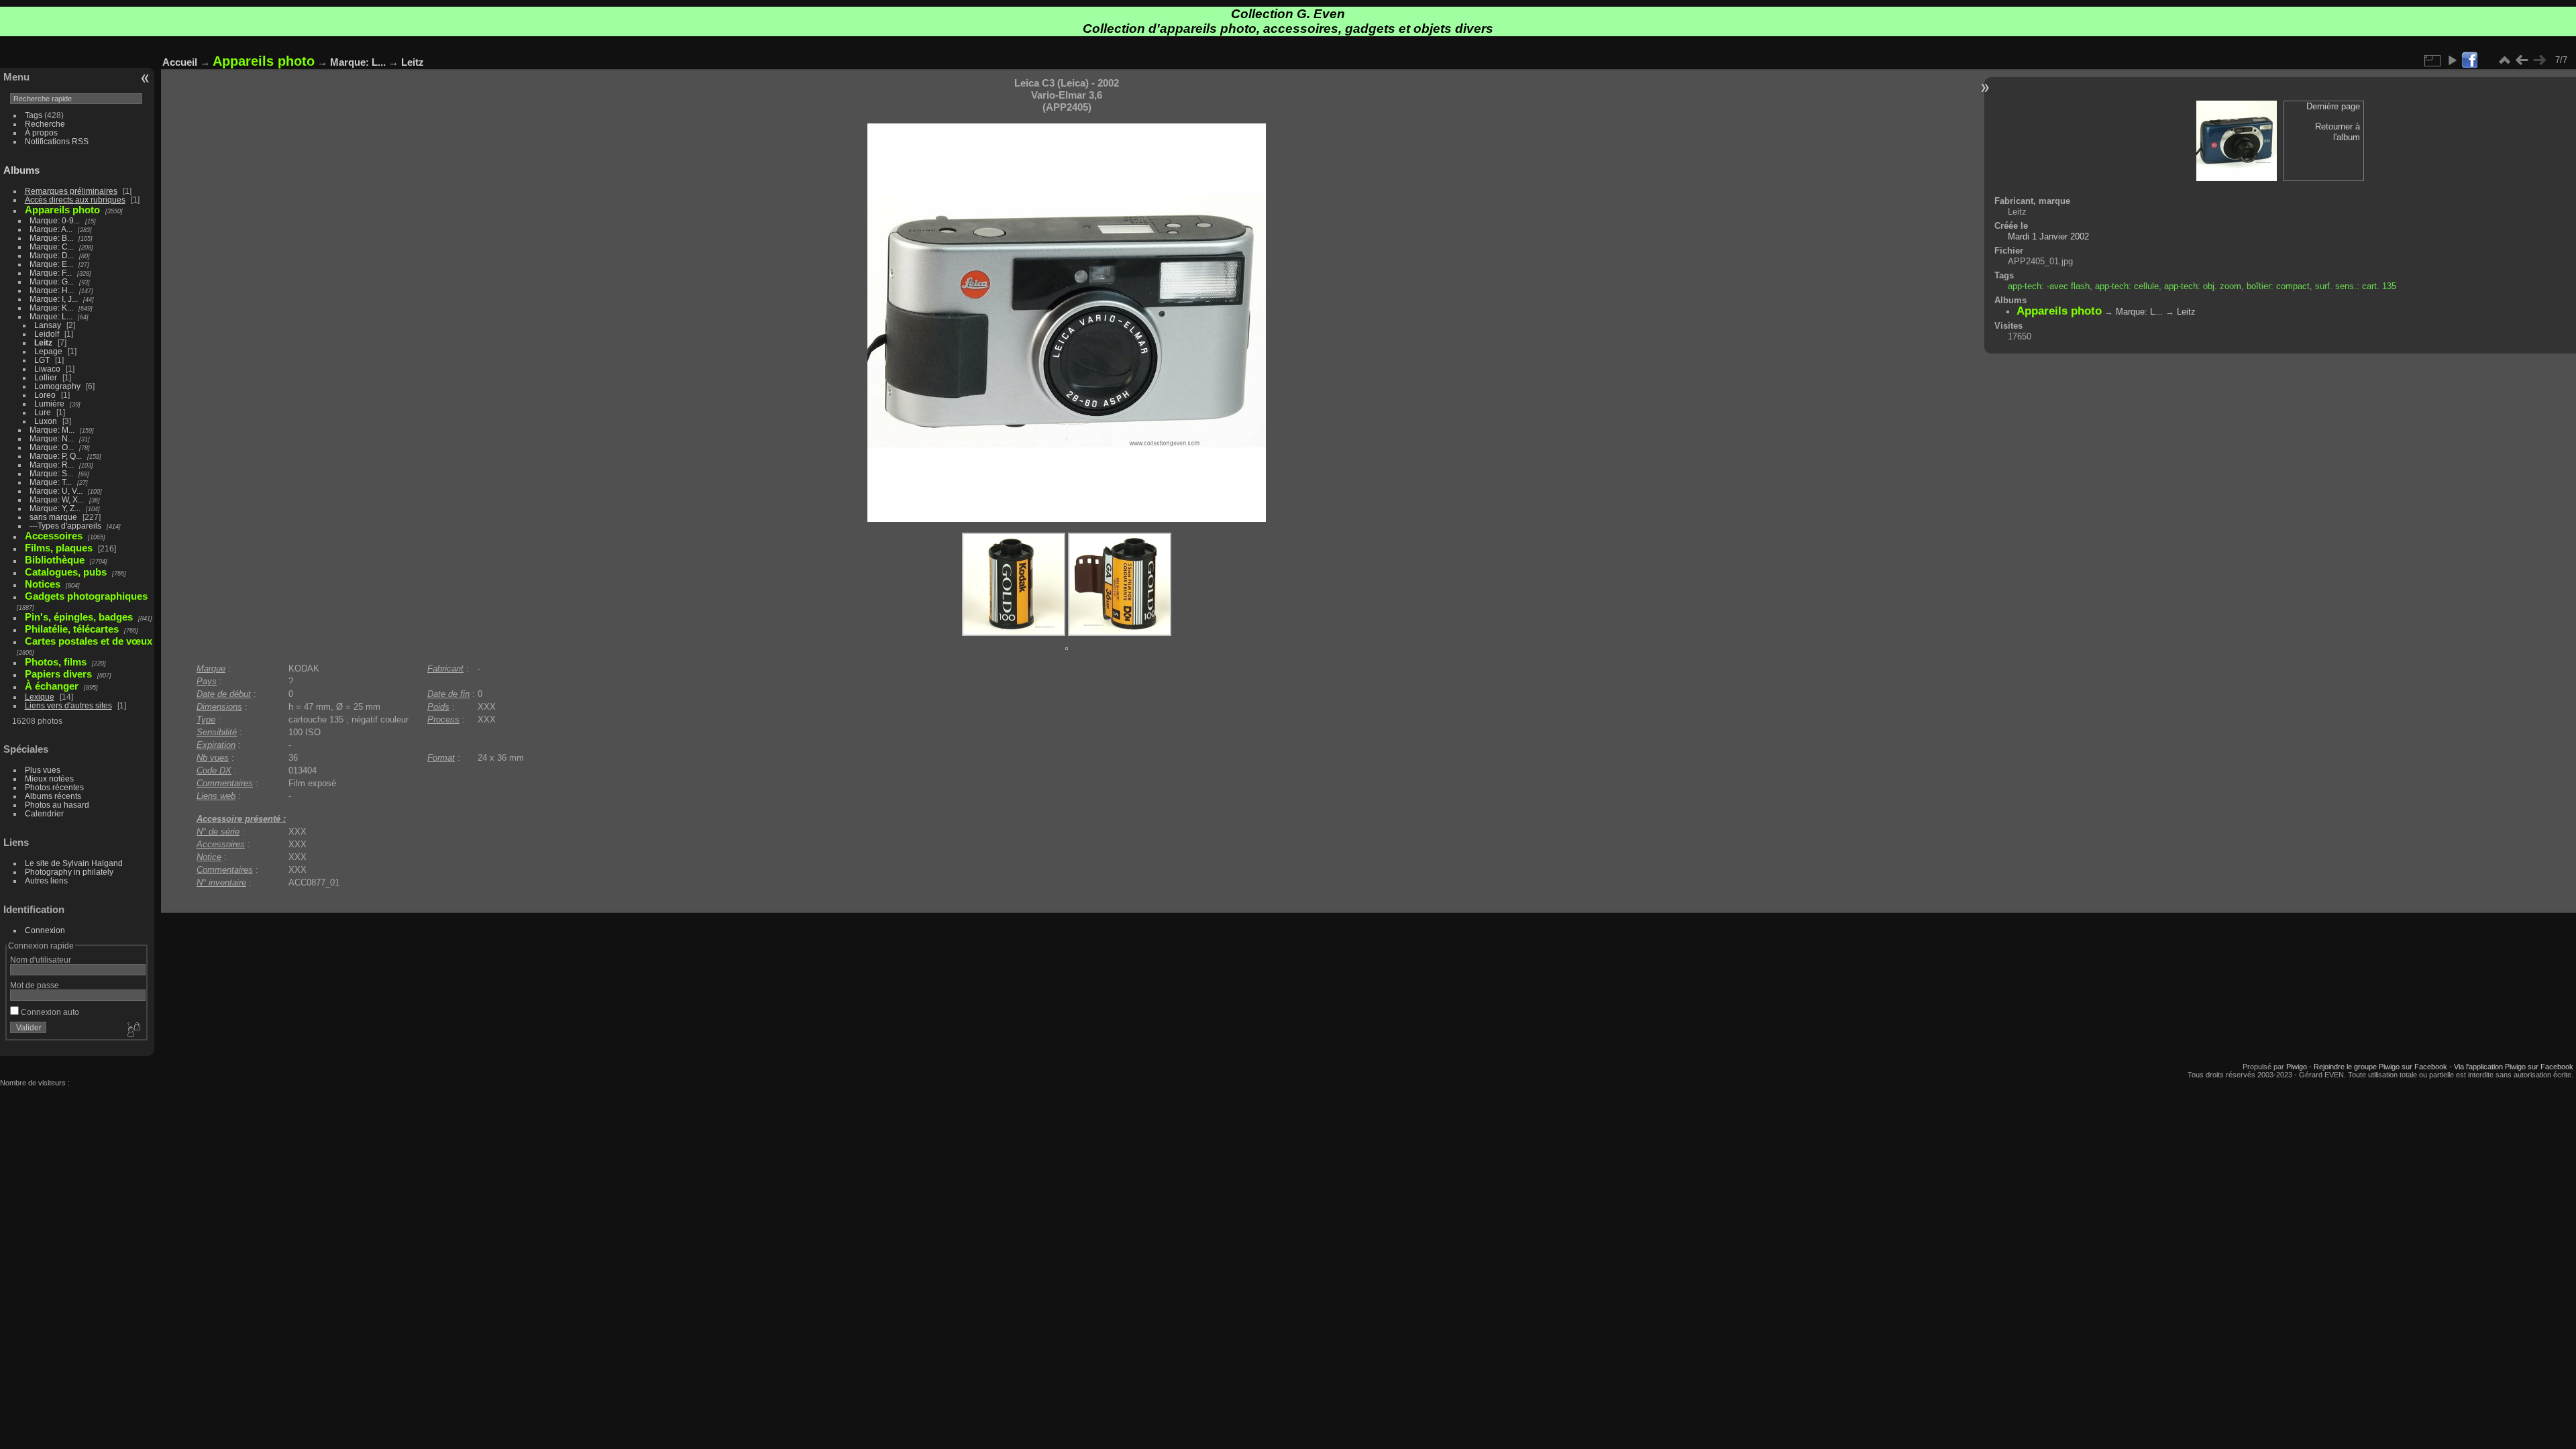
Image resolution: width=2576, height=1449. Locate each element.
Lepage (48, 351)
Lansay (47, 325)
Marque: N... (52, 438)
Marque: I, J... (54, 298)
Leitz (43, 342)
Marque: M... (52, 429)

-*-

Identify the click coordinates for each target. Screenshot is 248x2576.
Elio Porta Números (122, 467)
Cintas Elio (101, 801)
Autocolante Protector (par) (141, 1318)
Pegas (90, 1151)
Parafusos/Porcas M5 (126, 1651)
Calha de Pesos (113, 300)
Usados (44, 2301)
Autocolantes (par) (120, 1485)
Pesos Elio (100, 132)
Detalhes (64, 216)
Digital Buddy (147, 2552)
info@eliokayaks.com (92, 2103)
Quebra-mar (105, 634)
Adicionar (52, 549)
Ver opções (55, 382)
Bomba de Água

-*-

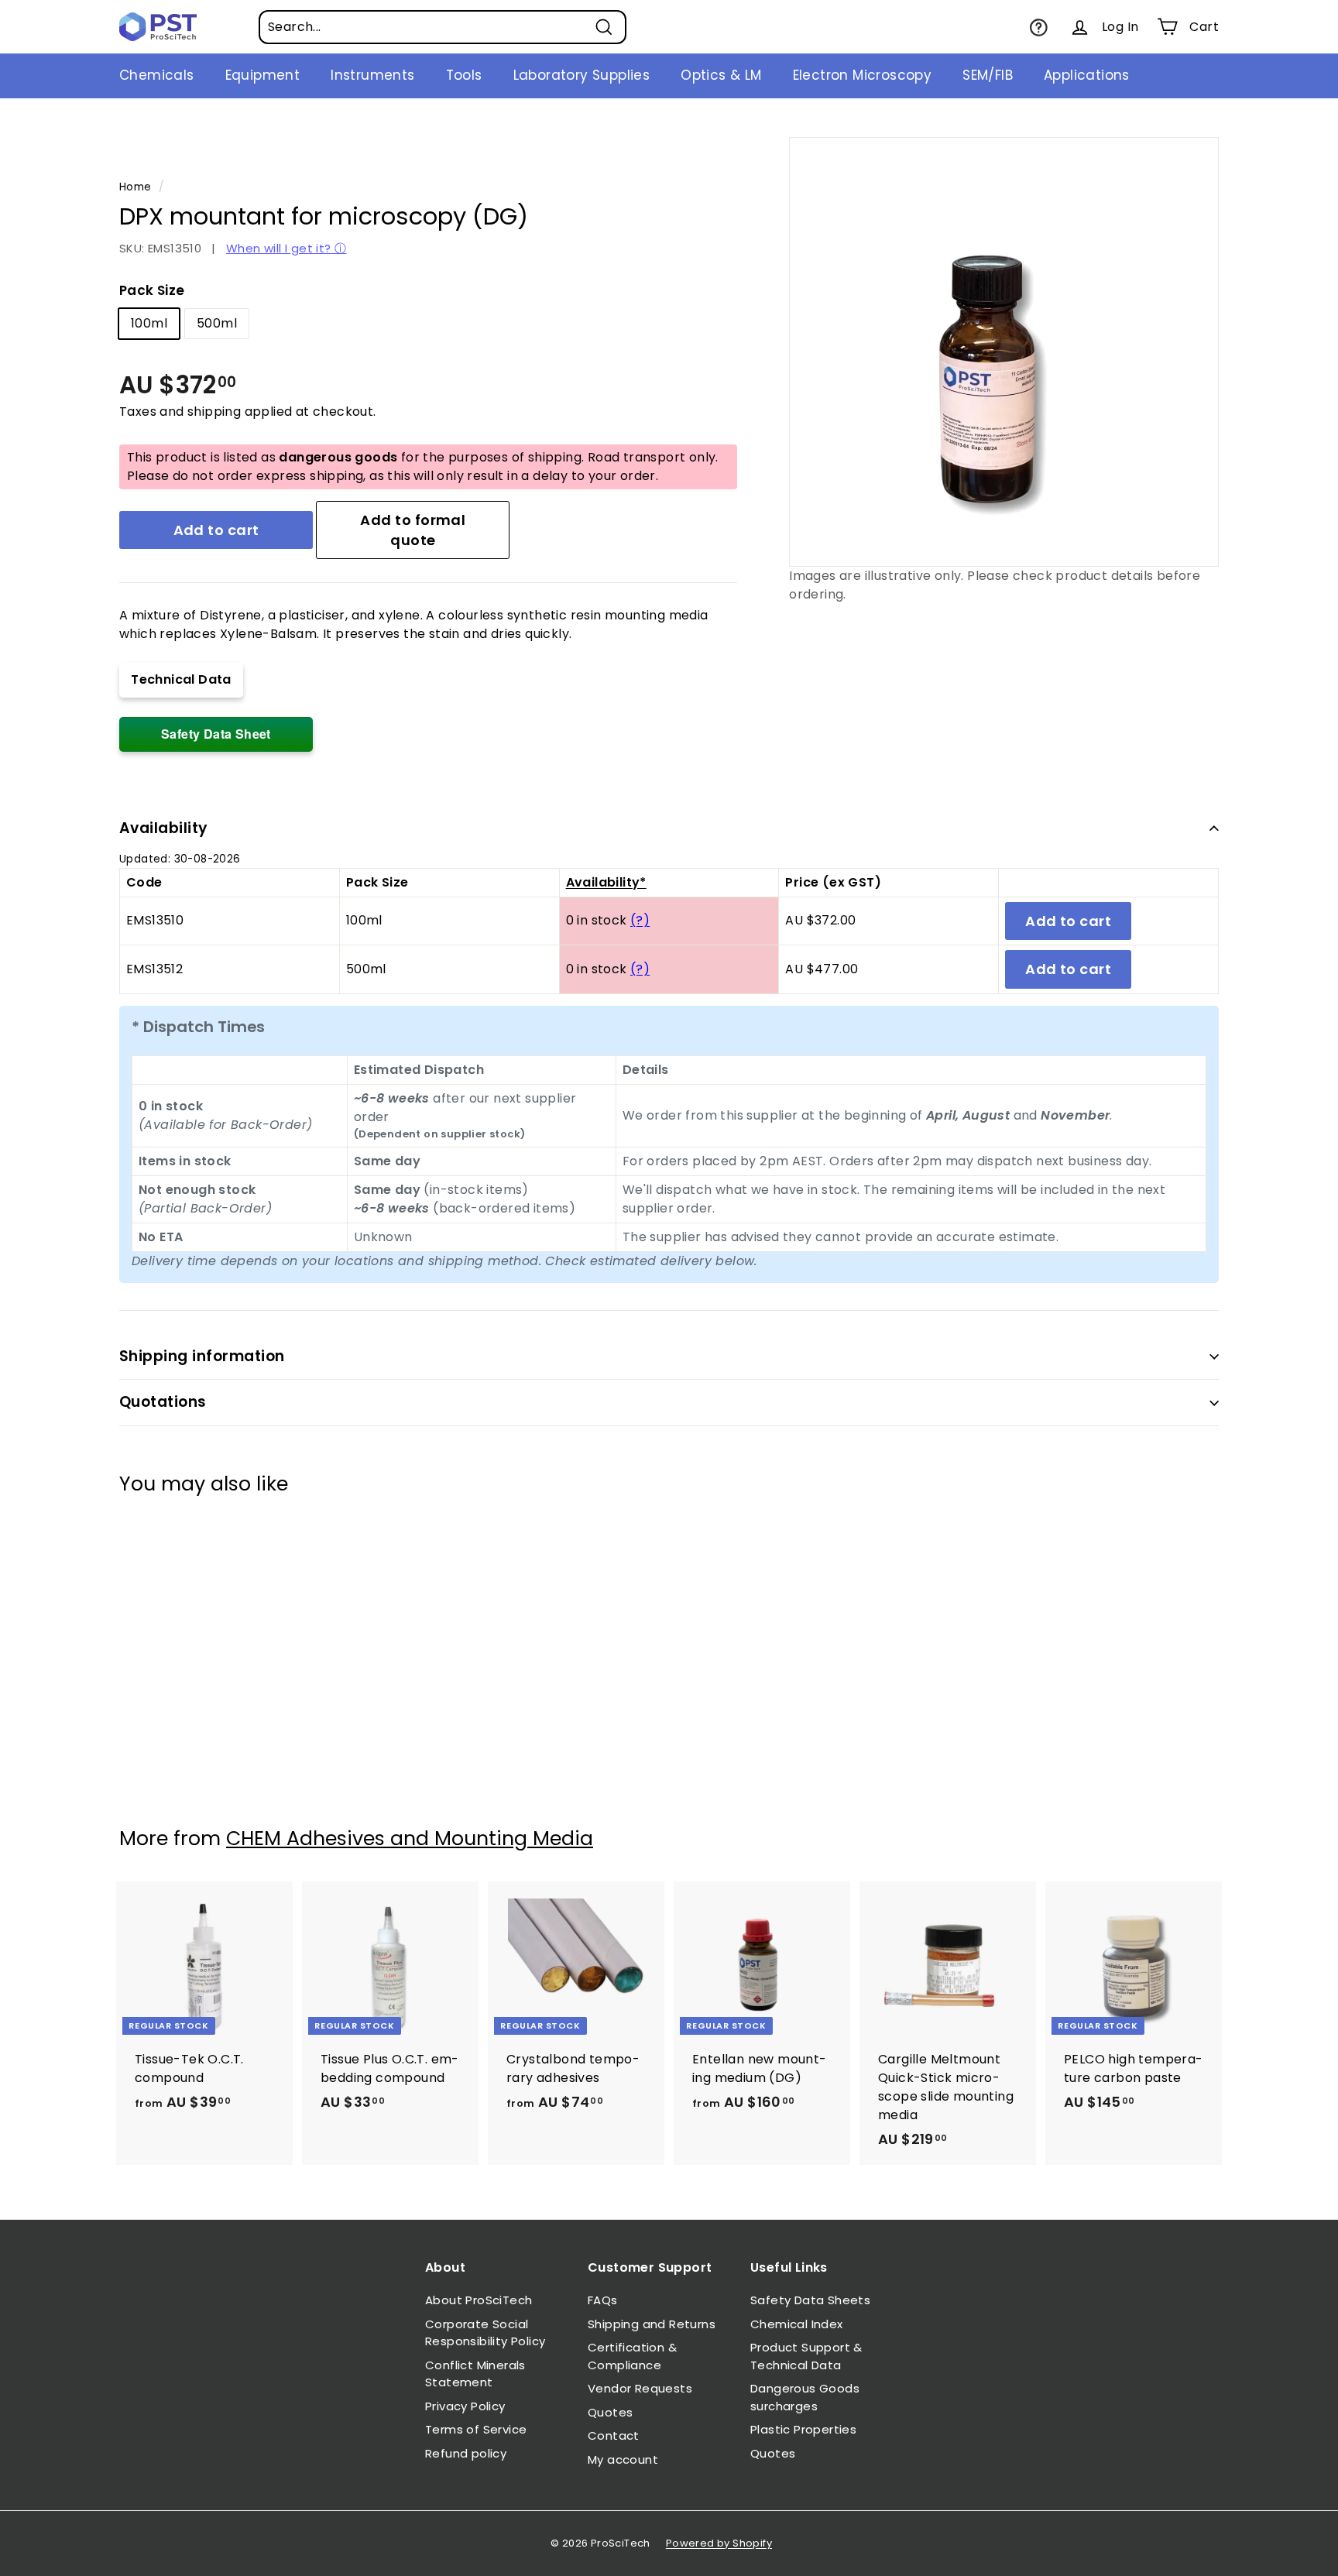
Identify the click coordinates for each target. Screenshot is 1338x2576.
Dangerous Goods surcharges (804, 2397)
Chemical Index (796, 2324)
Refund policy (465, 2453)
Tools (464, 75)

-*-

#### Directions for this task
Your answer should be a single number: the count of lines in the records that contain "each".

#### Solution for this problem
3